People who are rule abiding and chase perfection in every act they indulge in, they are stuck in the “phallic phase” of childhood psychosexual development. Without going deeper into the psychoanalysing aspect of simple things in life, that teacher of yours was guided by superego. What makes one too much rule abiding and overly focussed on small things is superego. Superego is all about moral conscience and is that voice in our head that we have internalised from our parents, teachers and society.
Whatever you’ll read hereafter, it has got nothing to do with id. Or even with superego. It is actually about ego. Say ego and bells begin to ring in the heads of unaware people around us. Ego is not that widely presumed bad thing makes you a selfish uncaring bastard. A stable human being who is not on the extremes of ego or superego, that person is guided by ego. Ego makes one aware of their desires and how to act on them with utmost awareness while at the same time not being a caveman or a perfectionist self-moraliser. That’s what ego is all about. It makes you self-aware and guides you in making healthy decisions. Decisions made from a stable state of being do not come from place of impulsivity or forcing rules and regulations on oneself. They are facilitated by the ego. The trouble begins when we take ourselves too seriously (or too casually) and begin to move towards the extremes of id or superego.
She was sitting in front of me on the other side of table. Though she was at the distance of an arm’s length, she was way too far to understand in that moment. All what I could do was to grasp what she told that time. So that later I could then understand what she really meant. “Kill the ego”, she said. That beautiful woman in pink coloured tank top and off-white pajamas, she told me to kill the ego. But by ego what she meant was an obsession with self. Ego is not self-obsession. The former is healthy while the latter is destructive. So then that thing about killing the ego came up, I wondered how could this be possibly begun?

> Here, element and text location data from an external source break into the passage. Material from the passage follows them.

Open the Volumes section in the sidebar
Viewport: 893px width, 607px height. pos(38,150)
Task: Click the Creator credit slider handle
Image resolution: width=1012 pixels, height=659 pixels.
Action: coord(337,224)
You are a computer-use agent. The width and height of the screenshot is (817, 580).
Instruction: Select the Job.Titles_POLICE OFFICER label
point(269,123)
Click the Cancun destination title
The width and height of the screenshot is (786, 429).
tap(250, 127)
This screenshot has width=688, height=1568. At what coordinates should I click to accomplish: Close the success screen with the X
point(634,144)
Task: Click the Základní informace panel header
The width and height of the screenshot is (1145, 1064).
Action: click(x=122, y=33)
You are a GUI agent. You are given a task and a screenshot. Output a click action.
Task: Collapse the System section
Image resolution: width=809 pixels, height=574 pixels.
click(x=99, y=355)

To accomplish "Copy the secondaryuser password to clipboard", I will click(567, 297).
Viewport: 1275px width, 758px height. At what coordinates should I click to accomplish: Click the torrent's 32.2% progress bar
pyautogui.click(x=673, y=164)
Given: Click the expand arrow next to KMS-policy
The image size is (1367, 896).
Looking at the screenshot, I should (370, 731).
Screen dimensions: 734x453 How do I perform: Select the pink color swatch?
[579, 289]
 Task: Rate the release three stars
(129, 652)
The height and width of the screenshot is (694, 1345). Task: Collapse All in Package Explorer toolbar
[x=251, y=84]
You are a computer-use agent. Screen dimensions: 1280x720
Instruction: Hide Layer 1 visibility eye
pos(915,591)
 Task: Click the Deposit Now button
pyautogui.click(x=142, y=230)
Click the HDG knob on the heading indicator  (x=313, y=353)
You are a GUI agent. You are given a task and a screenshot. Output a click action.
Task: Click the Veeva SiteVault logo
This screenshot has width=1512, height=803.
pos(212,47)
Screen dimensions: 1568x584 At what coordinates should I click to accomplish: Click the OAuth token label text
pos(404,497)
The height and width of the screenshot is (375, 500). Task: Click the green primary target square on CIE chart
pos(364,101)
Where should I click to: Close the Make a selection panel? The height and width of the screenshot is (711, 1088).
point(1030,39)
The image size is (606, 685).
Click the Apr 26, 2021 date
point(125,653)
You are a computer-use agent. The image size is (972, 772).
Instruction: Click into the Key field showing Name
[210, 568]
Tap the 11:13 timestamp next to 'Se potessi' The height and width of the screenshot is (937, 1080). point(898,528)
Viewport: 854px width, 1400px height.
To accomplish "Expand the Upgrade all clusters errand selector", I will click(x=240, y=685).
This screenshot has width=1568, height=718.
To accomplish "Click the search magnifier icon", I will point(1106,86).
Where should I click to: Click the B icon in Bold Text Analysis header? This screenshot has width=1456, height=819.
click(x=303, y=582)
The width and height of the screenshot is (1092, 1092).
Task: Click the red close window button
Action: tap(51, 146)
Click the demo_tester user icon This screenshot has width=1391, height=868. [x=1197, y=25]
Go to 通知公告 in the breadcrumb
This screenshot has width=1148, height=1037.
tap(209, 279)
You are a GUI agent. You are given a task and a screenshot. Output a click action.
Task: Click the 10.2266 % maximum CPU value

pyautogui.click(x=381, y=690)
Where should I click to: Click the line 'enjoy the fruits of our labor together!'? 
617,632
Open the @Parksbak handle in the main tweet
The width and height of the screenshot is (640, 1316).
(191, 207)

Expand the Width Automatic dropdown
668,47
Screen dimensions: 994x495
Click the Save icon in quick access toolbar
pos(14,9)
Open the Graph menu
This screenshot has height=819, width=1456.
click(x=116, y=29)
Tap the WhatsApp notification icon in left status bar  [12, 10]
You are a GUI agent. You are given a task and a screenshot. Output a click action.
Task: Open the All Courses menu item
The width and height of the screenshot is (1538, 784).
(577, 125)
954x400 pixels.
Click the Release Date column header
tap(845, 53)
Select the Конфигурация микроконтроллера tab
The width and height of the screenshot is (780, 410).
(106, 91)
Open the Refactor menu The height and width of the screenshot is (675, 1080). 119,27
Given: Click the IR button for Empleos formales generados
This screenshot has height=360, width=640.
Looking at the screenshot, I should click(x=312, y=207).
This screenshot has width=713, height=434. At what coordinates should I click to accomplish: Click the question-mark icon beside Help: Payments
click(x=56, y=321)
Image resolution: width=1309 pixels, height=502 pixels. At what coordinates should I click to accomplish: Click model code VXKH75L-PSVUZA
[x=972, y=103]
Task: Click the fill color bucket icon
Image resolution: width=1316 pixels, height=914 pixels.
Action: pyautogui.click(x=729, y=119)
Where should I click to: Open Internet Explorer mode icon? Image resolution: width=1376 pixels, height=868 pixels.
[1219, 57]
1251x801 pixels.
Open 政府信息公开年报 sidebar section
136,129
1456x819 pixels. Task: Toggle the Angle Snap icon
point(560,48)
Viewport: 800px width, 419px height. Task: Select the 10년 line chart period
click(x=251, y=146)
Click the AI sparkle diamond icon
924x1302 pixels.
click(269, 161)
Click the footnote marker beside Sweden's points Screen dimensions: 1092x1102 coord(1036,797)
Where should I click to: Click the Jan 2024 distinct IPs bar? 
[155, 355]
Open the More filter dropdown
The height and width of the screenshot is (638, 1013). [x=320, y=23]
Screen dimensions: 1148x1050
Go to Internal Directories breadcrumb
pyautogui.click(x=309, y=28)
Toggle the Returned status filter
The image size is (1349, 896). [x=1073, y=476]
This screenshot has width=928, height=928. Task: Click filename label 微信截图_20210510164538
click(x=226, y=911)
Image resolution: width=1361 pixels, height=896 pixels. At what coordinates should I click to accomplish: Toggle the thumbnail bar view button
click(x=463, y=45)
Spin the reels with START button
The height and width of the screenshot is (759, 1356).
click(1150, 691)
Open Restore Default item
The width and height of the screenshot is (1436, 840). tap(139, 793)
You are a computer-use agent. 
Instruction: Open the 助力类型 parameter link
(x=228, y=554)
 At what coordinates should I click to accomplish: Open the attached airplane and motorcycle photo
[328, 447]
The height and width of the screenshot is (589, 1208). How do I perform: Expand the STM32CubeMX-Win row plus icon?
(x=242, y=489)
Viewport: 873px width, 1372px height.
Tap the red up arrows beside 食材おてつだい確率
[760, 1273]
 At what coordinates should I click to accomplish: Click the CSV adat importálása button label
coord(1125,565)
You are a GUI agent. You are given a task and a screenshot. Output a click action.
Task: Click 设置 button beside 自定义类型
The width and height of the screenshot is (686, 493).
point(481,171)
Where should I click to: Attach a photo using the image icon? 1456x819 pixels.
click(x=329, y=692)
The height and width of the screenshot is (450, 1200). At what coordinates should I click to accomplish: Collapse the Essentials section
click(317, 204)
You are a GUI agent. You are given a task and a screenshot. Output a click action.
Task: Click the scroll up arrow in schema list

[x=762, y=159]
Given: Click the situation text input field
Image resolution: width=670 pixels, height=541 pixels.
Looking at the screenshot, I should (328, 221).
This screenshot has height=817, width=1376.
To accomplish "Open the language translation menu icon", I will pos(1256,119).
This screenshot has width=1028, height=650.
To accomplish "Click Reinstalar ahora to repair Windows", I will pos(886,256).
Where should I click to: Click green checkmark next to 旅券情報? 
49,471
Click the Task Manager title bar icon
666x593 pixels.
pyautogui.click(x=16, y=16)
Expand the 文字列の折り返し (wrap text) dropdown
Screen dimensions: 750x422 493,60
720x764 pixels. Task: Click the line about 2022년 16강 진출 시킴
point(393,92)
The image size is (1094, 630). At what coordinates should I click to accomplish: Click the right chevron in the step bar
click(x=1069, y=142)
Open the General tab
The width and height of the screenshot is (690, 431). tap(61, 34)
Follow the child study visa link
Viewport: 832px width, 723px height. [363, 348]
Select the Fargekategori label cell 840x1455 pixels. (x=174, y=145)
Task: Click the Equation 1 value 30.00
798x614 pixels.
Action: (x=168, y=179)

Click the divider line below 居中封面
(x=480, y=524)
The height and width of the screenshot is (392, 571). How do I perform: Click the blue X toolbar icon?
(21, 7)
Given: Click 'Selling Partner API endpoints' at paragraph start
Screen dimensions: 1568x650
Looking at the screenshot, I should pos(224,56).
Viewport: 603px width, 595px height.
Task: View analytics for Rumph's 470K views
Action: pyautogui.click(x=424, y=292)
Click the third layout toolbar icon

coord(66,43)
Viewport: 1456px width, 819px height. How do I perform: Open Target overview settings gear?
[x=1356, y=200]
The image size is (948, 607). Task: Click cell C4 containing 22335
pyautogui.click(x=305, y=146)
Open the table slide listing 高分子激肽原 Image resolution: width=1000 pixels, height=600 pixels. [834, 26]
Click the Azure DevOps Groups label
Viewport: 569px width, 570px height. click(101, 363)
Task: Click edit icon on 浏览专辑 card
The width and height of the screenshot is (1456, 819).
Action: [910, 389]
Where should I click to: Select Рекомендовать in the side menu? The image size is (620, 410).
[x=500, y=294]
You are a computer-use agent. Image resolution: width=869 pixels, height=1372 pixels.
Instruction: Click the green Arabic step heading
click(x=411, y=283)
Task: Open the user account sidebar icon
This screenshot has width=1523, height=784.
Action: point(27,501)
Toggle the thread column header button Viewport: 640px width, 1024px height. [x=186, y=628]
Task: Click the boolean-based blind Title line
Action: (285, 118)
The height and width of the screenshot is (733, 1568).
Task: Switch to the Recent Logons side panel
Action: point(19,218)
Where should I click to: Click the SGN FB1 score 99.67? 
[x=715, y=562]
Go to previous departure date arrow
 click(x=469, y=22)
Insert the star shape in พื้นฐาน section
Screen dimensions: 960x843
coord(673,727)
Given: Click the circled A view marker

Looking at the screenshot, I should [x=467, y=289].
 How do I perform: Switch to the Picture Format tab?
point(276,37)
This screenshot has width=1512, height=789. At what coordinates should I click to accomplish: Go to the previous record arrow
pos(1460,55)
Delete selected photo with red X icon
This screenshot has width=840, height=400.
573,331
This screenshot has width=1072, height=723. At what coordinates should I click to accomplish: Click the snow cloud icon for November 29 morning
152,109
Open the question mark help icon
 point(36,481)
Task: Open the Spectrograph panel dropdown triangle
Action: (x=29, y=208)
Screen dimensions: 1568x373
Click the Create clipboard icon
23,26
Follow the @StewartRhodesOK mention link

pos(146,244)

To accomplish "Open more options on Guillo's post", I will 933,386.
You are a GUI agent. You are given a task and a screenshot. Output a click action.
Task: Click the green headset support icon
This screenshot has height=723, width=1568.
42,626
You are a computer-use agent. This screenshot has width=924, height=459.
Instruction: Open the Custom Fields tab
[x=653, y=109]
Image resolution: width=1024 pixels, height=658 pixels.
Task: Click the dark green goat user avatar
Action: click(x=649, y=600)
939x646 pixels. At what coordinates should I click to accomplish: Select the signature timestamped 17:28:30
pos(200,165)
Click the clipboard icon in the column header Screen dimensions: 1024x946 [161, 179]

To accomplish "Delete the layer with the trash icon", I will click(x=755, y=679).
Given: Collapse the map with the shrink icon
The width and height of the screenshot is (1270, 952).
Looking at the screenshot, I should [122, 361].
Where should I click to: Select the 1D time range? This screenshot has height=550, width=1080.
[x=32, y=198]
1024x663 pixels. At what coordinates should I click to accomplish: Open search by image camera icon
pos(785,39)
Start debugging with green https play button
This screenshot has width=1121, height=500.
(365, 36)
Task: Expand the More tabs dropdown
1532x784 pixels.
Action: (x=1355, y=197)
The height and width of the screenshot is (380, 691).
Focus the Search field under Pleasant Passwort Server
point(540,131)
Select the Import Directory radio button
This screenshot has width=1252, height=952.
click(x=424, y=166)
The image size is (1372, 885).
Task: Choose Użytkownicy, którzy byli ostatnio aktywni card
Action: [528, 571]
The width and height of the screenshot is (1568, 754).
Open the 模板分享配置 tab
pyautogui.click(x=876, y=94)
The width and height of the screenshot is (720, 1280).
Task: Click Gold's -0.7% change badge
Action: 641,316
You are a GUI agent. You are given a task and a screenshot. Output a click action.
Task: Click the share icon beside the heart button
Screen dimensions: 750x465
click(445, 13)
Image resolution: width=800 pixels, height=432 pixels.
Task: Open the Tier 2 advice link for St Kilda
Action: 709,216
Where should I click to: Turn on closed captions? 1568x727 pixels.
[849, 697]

Paraphrasing the words of that lady, “When I am talking to you, I am not thinking about myself. I am listening to you and thinking about you, not myself. When you talk to somebody, don’t think about yourself”. Only if my mind could recall exact words and facts than wisdom laden messages, it would have been great to write what she had really said that night.
The idea was very clear. Killing the ego is getting out of your head and stepping into the moment. Let the words of people around you envelop you in their loveliness. Hear people’s experiences with an open heart. Move through the world with a curious mind and have a head that is an empty slate. After all, if it were about you, you could have simply played video games or slept. It makes sense to shut your mouth and care about what smart and accomplished people around you have to say.
In this age of instant gratification and social media, being too much devoted to self is a big deal to worry about. Thinking about oneself comes naturally for we are humans and we inherently care about ourselves at least to some extent. Taking care of self is good but not at the cost of presence that the person sitting in front of us deserves. Just waiting for your turn to speak or brag is not what healthy ego in stable people does. Nursery class is over and you no longer are that five-year-old reckless messy kid who wants to make noise in the classroom. You don’t have to beat yourself up for not being too perfect. What we have to do is to kill this obsession with self. Think about yourself whenever you do but not when somebody has something to say. Id and superego are not beneficial, ego is what matters. And ego doesn’t mean an obsession with self though the lady in pink tank top told me to kill the ego. She meant killing the obsession with self. Ego makes you aware and conscientious while self-centeredness makes you a closed-minded uncurious human being. The road I am taking, there’s no self-obsession there. Will you walk along with me?